Originally scheduled to take effect on February 1, the new rule would not affect private citizens seeking to drop off trash directly at the landfill or its transfer stations, and commercial haulers would still be able to have access every Saturday from 7:45-11 a.m. between Memorial Day and Labor Day.
But when it was revealed that local haulers had not been consulted in the drafting of this plan, District 7 Legislator Leni Binder – who wasn’t against the change – angrily criticized the lack of input.
When County Manager David Fanslau said it was a matter of high overtime costs (around $22,000 a month), Committee Chair and District 2 Legislator Kathy LaBuda asked Binder if the inclusion of haulers’ concerns would really have changed her mind.
“That’s not the issue,” Binder replied.
“They’re not the policymakers,” said LaBuda of the haulers, only one of whom was in the room that day. “We are.”
“Shame on us for not listening to our constituents,” Binder shot back. “… Once again, I am uncomfortable with the process.”
The resolution was ultimately amended to enact the rule on February 15 in order to give haulers time to prepare and comply, but both Binder and District 9 Legislator Alan Sorensen (both Republicans) voted against the new rule.
However, since Democrats LaBuda, District 4 Legislator Jonathan Rouis and District 3 Legislator Elwin Wood voted for it, the measure was sent on to the full Legislature for its vote this Thursday.
• During the Public Works Committee meeting, Sorensen – in whose district the landfill is situated – expressed concern over a proposed $25,000 study by Public Financial Management to analyze the costs and benefits of expanding the landfill.
Sorensen perceived a conflict of interest in the company’s plan to utilize DPW staff in determining its recommendations, which was met with a rebuke by LaBuda.
“You don’t know their position on whether they want to expand the landfill or not,” she told Sorensen of DPW employees.
“I don’t want to put them in that position,” replied Sorensen.
Rouis, however, said he perceived the same conflict with legislators and called for confidence to be placed in county employees.
“We’re hiring the right guys,” Rouis remarked. “. . . Allow them to do their job.”
Sorensen was not dissuaded, arguing that landfill studies must be conducted as objectively and transparently as possible.
“I think we have to look very carefully at assumptions,” he said.
• Sorensen again tangled with Rouis during the Executive Committee meeting, which Rouis chairs.
Without warning, Sorensen introduced a resolution calling for the full Legislature meeting (typically held the third Thursday of every month at 2 p.m.) to be rescheduled to 6 p.m. to accommodate those in the public with day jobs.
The resolution also requested legislative meetings be broadcast via the Internet, similar to Dutchess and Putnam counties’ governmental meetings.
“It would make our government more accessible, more open,” Sorensen explained.
Rouis said he would entertain the rookie legislator’s resolution, but “in the future,” he told Sorensen, “as I would never do to you in your meeting, [don’t] just show up and introduce a resolution.”
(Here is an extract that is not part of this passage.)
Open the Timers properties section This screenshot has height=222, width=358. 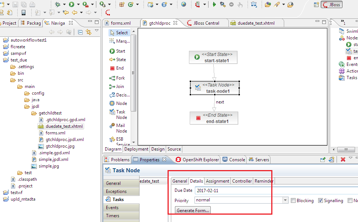pos(112,216)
Sorensen said he had put a copy of it in every legislator’s mailbox two days ago, but by that time even fellow Republicans were confessing reservations with the resolution.
“That’s just saying, ‘I want world peace,’” Binder told Sorensen. “… I think that we really need a bit more.”
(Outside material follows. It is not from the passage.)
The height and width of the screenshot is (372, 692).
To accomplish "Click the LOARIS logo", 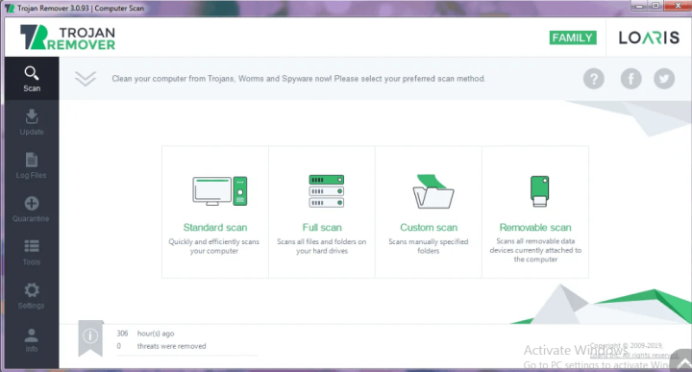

Binder said costs and cameramen would have to be determined (though she thought it could be doable), and as it turned out, Management Information Systems chief Lorne Green told legislators that indeed his department is looking into it.
As for night meetings, LaBuda pointed out that those had been tried before without success in attracting a larger crowd – and costing the county an extra $10,000-$30,000 in order to have county personnel on hand at times they’d otherwise be off.
Besides, added District 5 Legislator Frank Armstrong, many constituents consider Monticello too far to travel for meetings, so legislators should always be trying “to get government to them.”
In the end, only Sorensen and District 1 Legislator David Sager, the other fresh Republican face on the Legislature, voted for the resolution, and so it failed to move on from there.
• Legislators unanimously agreed on a variety of other items, however, including Rouis’ plan to replace legislators’ desktops with laptops in order to cut down on paper and increase access to information and resources on the fly.
Monticello Judge Josephine Finn walked away with a commitment for partial funding of her $30,000/year Dream Project which provides high-risk youth with a unique 10-week opportunity to have fun, learn and take responsibility all at once.
County monies would help find staff and provide more courses for Monticello children who, said Finn and others, don’t fit in at Boys and Girls Club or YMCA functions.
Those who graduate from the program become mentors to the next batch of participants, and Binder agreed with Finn that it has the potential to become a national model.
Indeed, said Binder, if one child is kept out of rehab because of the Dream Project, the program has, in essence, paid for itself for the next five years.
“This is probably one of the best things I’ve ever heard of,” added District 6 Legislator Jodi Goodman, who hopes to see the year-old program expand into her hometown of Liberty.
“It’s a nice one-two punch to combatting a problem we all know is out there,” agreed Rouis.